The worst accident occurring in 1973 at the plant during operation was classified as an INES level-2 event. A tear in tubing in a cooling circuit was noticed quickly and was repaired. In 2011, Deutschlandradio Kultur produced a radioplay about this event. Rheinsberger Restlaufzeit combines a fictional story with original sound clips of the former spokesman of the nuclear power plant as he reconstructs the events of 1973.
End of operations and decommissioning
The power plant had been scheduled to be operated for 20 years until 1987; in 1986 (after renovation work) this was extended to 1992. However, on 1 June 1990 the impeding German reunification (which was completed three months later) put an end to operations, when the power station was permanently shut down by the last East-German government due to safety concerns.

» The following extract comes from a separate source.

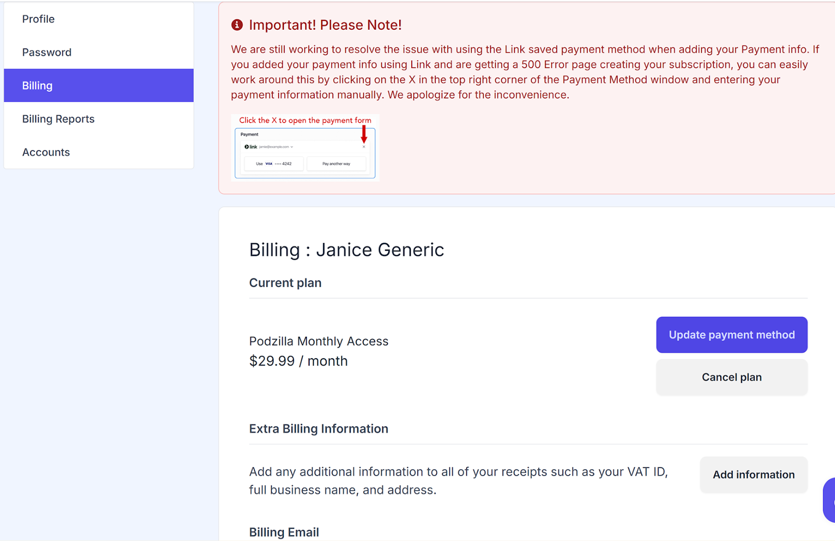This screenshot has height=541, width=835.
Task: Click the Link logo in payment thumbnail
Action: tap(251, 147)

Since 1995 the plant has been undergoing decommissioning activities conducted by the company previously operating the plant during its active life (Energiewerke Nord GmbH). Radioactive materials are being moved to a temporary storage facility.
Picture on East German Currency
The engraving on the reverse of the 1971 series East German 10 Mark banknote shows a female engineer at the control console of the Rheinsberg plant. The obverse features women's rights advocate Clara Zetkin.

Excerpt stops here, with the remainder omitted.